As I was polishing the 3D printed pattern for the flywheel you show in your first photo, I was generally trying the sponge on everything, including the curved spokes, and the flat surfaces.
The wide flat rim was more difficult to sand out with the sponge, but it was much more flat to start with.
I think the flat surface was flexing away from the sponge a bit.
The spokes seemed more rigid, and had taller lines, and those came off more easily with the sanding sponge.
With a casting as good as the first photo, I would just remove the flash at the parting line, face the rim top and sides, and then very lightly go over the remaining surfaces with a fine sponge, just a very light touch thing.
Some folks will buff or paint everything to a mirror finish, but if the surface is not machined, I prefer it to have a sand-cast texture to it.
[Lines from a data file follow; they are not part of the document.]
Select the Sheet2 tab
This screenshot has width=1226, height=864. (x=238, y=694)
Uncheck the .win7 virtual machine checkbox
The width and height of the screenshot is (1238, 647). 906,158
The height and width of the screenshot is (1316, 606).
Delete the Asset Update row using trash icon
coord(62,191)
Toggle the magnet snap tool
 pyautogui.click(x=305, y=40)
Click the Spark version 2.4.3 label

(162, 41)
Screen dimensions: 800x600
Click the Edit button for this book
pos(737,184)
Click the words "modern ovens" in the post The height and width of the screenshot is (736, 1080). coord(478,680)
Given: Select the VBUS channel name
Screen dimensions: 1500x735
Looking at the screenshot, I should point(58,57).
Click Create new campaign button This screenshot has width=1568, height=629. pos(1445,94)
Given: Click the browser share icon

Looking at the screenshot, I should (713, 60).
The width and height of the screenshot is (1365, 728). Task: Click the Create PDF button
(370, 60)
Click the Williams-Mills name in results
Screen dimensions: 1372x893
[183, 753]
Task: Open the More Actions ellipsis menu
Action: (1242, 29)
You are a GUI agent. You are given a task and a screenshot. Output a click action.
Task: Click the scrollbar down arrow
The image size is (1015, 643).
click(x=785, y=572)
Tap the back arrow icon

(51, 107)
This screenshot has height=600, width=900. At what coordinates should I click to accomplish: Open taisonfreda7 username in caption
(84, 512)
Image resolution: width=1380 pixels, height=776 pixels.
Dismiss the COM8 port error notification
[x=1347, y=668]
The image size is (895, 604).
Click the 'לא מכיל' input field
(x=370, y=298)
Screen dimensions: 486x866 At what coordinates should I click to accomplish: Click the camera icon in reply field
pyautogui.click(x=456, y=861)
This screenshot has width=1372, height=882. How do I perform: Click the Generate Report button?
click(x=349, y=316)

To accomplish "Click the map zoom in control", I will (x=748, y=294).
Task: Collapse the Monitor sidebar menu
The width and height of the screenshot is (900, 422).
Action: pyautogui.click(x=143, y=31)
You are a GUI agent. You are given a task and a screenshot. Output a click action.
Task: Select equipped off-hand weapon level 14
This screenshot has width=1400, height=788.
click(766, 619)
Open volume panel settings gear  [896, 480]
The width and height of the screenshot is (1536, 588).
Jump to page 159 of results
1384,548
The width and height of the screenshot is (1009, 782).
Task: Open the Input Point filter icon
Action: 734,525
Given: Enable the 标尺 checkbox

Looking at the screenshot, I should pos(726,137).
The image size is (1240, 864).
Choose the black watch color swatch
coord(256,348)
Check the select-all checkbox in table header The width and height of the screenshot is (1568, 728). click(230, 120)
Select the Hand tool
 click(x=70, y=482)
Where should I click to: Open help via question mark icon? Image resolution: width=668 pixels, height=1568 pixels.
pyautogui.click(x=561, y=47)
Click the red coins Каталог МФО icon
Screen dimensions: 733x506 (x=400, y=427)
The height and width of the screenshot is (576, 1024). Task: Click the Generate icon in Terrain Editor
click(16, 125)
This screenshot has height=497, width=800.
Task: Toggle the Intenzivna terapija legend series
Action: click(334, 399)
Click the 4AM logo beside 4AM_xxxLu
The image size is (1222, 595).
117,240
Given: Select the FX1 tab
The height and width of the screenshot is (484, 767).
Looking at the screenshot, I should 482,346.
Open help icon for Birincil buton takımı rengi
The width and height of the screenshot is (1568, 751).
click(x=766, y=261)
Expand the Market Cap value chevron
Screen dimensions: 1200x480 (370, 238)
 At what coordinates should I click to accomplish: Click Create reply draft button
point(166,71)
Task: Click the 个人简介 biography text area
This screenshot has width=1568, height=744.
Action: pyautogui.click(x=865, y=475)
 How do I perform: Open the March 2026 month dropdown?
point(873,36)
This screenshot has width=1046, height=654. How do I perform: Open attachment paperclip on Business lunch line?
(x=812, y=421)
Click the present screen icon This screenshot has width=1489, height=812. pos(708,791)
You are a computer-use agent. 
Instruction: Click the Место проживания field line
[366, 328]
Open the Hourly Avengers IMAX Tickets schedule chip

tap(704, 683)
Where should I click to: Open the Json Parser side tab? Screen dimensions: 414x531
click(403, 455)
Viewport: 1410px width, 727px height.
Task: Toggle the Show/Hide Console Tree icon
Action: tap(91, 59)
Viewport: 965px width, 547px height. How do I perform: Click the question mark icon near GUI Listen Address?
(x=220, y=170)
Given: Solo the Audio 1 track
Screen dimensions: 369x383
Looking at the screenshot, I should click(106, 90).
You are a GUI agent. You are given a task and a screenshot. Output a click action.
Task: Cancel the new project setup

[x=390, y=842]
The second photo casting came out with a perfect surface finish, so I am not sure what slight of hand you used on that, but as you mention, it is all about the sand.
With the bound sand I use, it is going to mirror things the thickness of a hair, and smaller.
The sprayed on ceramic mold coat helps smooth things out.
I am wondering if enough mold coat could actually fill in the grooves in the sand, so that the 3D printed part did not have to have much smoothing work done to it.
The ceramic sponge method appears to be very promising, and while it will not be a substitute for a full surface fill and sand finish, I do think it will be an excellent surface prep prior to a fill/sand that will greatly reduce the work required as compared to just a fill and sand.
I think 75% of the heavy work can be done by the sanding sponge, and I think many surfaces can be completed after sanding with the sponge just by using a few coats of shellac, instead of putty/filler.
I hope to start 3D printing some Monitor patterns in January, and then I can give a better report on the sanding sponge/shellac method.
Many of the parts on a Monitor are convex, and that lends itself to a sanding sponge.
I am also going to research how I can improve the surface finish by tweeking the Prusa slicer program.
I think the sanding sponge may work ok with smoothing a filled surface.
I tried it on the auto body putty on the dog, and it seemed to take a light cut without digging or creating flat spots.
And lastly, it occurred to me as I was trying the sanding sponge on JasonB's flywheel pattern, that there was no need to buff off any surface that would be machined, such as the outside and faces of the rim, the faces of the hub, etc.
I may try fogging on shellac, and creating a surface that is semi-rough, and something that would bridge the grooves, sanding lightly, and then applying a final overcoat of shellac.
I will try some things, but I think the sponge is going to save a lot of time; I can already see that from early trials.
For smaller 3D printed patterns, and hard to access recesses in patterns, the sponge will be of no use.